The forest is formed from suspended canopies of varying opacities that create a unified setting. As well as allowing for separate story spaces.

1. Forest layer
The forest layer creates a fantastical forest like setting for the fairytale. It is composed of curved hanging canopies of varying materials which provide an environment, suggest a route, and create clearings of varying opacities. The canopies are composed of silicone rods set at different spacings, polar voile and voile. Externally the forest layer suggests a unified setting and internally it extends the scenography of the individual fairy-tales.

2. Nature -
Where there is no opportunity for material authenticity, objects are represented as Andersen’s imagined line. These take the form of the wire-frame, three dimensional sketch-like sculptures that represent the natural forms described by Andersen. The style is intended
to reference Andersen’s own drawings, inspiring the visitors’ imagination. The sketch-like landscapes are consistent across the entire fairytale realm, giving a unifying design language to the space as a whole. These are in the same illustrative language as all other illustrations within the museum.

3. Storytelling -
Where we can achieve the materiality and form of the objects described by Anderson, hyper-realistic objects are represented that directly reference Anderson’s descriptions.

The Children’s Realm

The scenographic landscape is a Children’s deep-play space setting designed to evoke fairytale universe. A mirrored ‘lake’, soft ‘pebbles’, scenographic flowers and plants create overall environment.

Everything is highly tactile and robust.
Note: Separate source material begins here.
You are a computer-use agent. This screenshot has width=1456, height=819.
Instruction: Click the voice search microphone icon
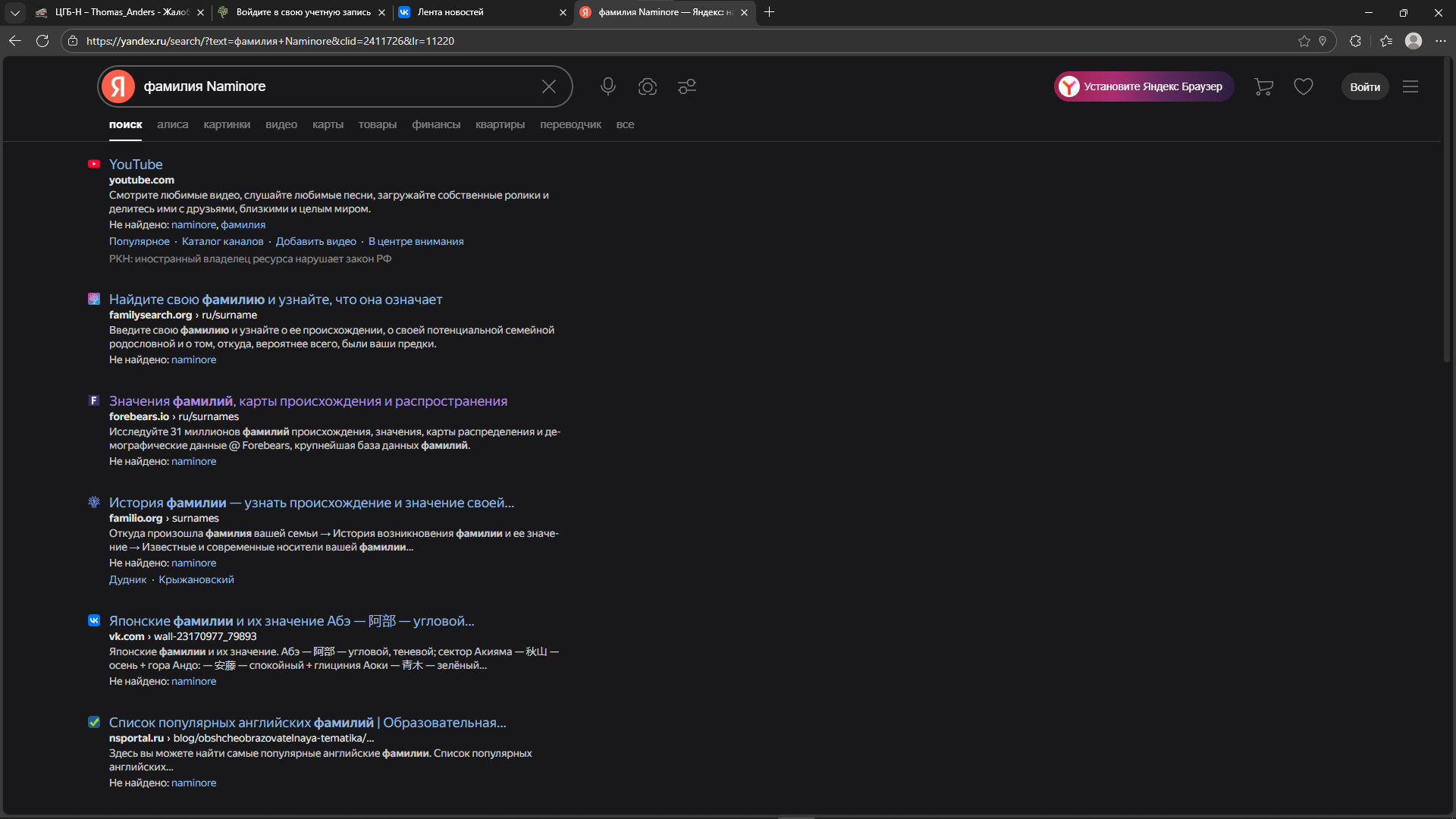[x=607, y=86]
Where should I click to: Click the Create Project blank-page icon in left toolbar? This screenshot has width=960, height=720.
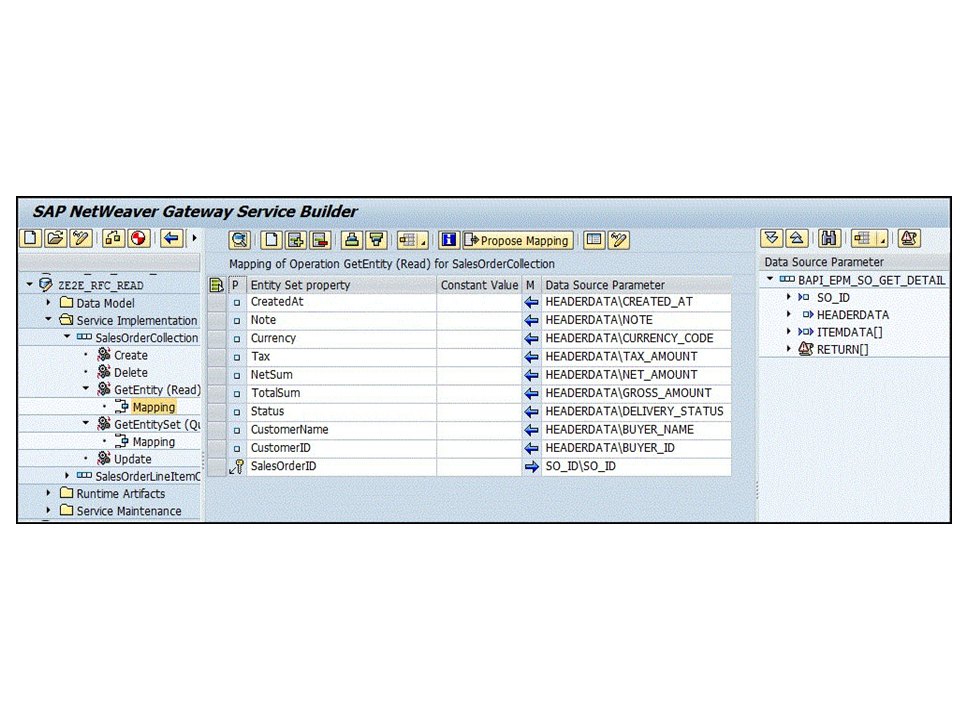click(31, 239)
A series of small wooden play-houses set within the wild nature landscape represent different buildings: a bakery, a barbers, a postoffice, a palace, a magician’s hut etc. Inside are prop furniture and decorations.

The playhouses are monochromatic on the outside - pale wood hue with etched or hand painted details. Inside the pods, colours, textures and shapes are vibrant, intense and intricate. Each one of the pods is distinct and individual in terms of colour, patterns and texture.